ROMA

Il cielo sopra l’Horus

Dieci anni fa, venivano rotti i lucchetti di un palazzo dietro piazza Sempione, a Roma. Nasceva Horus.

Un soffio di vento e sono passati dieci anni. La rincorsa per rompere quel lucchetto in corso Sempione la prendiamo tra via Capraia e il mondo, tra la fine della rappresentanza (che non finisce mai) e le nuove domande di autogoverno, tra le May Day milanesi e l’impellenza di uscire dal carro allegorico, tra le nuove occupazioni di frontiera e il desiderio di conquistare alla quotidianità l’alba mozzafiato di una cassa che batte.

Ricostruire il comune dalla pluralità delle biografie, dalla consapevolezza che la precarietà sia condizione trasversale e fondativa, cognitiva ma fatta di carne e ossa, immateriale quanto faticosissima, che non ci sono scorciatoie facili da prendere in prestito dal secolo scorso. Sulle ceneri della scomposizione di classe, una nuova ricomposizione biopolitica, fatta di giovani precari, studentesse assediate dalle “riforme”, ceto medio impoverito, migranti, nuovi proletari delle periferie, artisti apolidi. Per generalizzare lo sciopero. Blocco dei flussi e della città. “Sciopero Sociale”.

La Rete come soggettività politica anomala all’altezza del contemporaneo, sempre in bilico e in tensione. Il femminismo come cultura politica fondante, strategica, su cui sbattere la faccia tante volte, tra condivisioni, anticipazioni, incomprensioni, scazzi, avanzamenti, squarci di felicità, separazioni, nuovi incontri.

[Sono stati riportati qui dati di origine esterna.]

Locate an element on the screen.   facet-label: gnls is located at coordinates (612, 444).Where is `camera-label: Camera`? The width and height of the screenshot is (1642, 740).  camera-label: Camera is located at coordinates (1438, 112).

Dalle allusioni dei santi precari, all’ipotesi di una organizzazione sindacale metropolitana, dei precari. Esperienza inedita che tiene insieme funzioni e obiettivi da sempre separati, forme di vita e nuovi rapporti di forza dentro e fuori il lavoro. E poi la nostra, troppa, ingenuità, davanti a chi riduce questa ricchezza nell’angolo del già visto, stampella di qualche “centralità”, cartoline di un futuro che non torna più.

A pensarci bene, niente è andato perso, dopo lo sgombero del 19 novembre 2009. Le domande collettive, le improvvisazioni jazz sulla terrazza panoramica, le linee di basso che riempivano l’aria della notte, i cortei in trasferta senza un’ora di sonno, i picchetti all’alba, gli amori senza rete, gli affetti scombinati, le affinità elettive, le aperture su un presente troppo reale da sopportare, gli scontri e gli addii, tutto questo ha seminato in campo aperto, tracciato nuovi sentieri tutti da attraversare. Un’attitudine che fa i conti con se stessa senza sconti o note consolanti. Ognuno sa, in cuor suo, se ancora battono forte quei bpm che vogliono cambiare il mondo.